Any similarity between Samhain and today’s Halloween celebrations is purely coincidental. The celebration was popularized by the Americans centuries ago, as are the traditions of bobbing for apples, Jack-o-Lanterns (lit pumpkins) trick-or-treat and of course dressing up as ghosts and ghouls etcetera. These traditions are loosely based on Celtic customs, for example: trick-or-treat was probably derived from the practice of leaving a ‘treat’ (milk or cheese) outside the doors of friends homes to appease evil spirits. The dressing up as ghosts and ghouls is to symbolize the good and bad spirits as they walk with the living.
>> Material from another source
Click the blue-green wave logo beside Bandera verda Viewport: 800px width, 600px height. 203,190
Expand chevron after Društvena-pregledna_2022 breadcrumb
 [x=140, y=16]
The most favoured custom on Halloween, has to be the Pumpkin or Jack-o-Lantern.
History of the Jack-o-Lantern.

People have been making jack-o-lanterns at Halloween for centuries. The practice originated from an Irish myth about a man nicknamed "Stingy Jack." According to the story, Stingy Jack invited the Devil to have a drink with him. True to his name, Stingy Jack didn't want to pay for his drink, so he convinced the Devil to turn himself into a coin that Jack could use to buy their drinks. Once the Devil did so, Jack decided to keep the money and put it into his pocket next to a silver cross, which prevented the Devil from changing back into his original form. Jack eventually freed the Devil, under the condition that he would not bother Jack for one year and that, should Jack die, he would not claim his soul. The next year, Jack again tricked the Devil into climbing into a tree to pick a piece of fruit. While he was up in the tree, Jack carved a sign of the cross into the tree's bark so that the Devil could not come down until the Devil promised Jack not to bother him for ten more years.  Soon after, Jack died. As the legend goes, God would not allow such an unsavoury figure into heaven. The Devil, upset by the trick Jack had played on him and keeping his word not to claim his soul, would not allow Jack into hell. He sent Jack off into the dark night with only a burning coal to light his way. Jack put the coal into a carved out pumpkin and has been roaming the Earth with it ever since. The Irish began to refer to this ghostly figure as "Jack of the Lantern," and then, simply "Jack O'Lantern."
Source ~ The History Channel ~

Halloween, in my opinion, is a harmless celebration where kids can go trick-or-treating and scare the pants of the neighbours, whilst us adults have a good excuse to dress up like throwbacks from the Rocky Horror Picture Show. But remember the witching hour dear reader; that time between 12 midnight and 1am on the 31st October when the veil between the living and the dead will be at its most fragile. For who knows what 'orrible creepy nasties might piggyback on the shoulders of the benign and crossover to the realm of the living.

Have a good one!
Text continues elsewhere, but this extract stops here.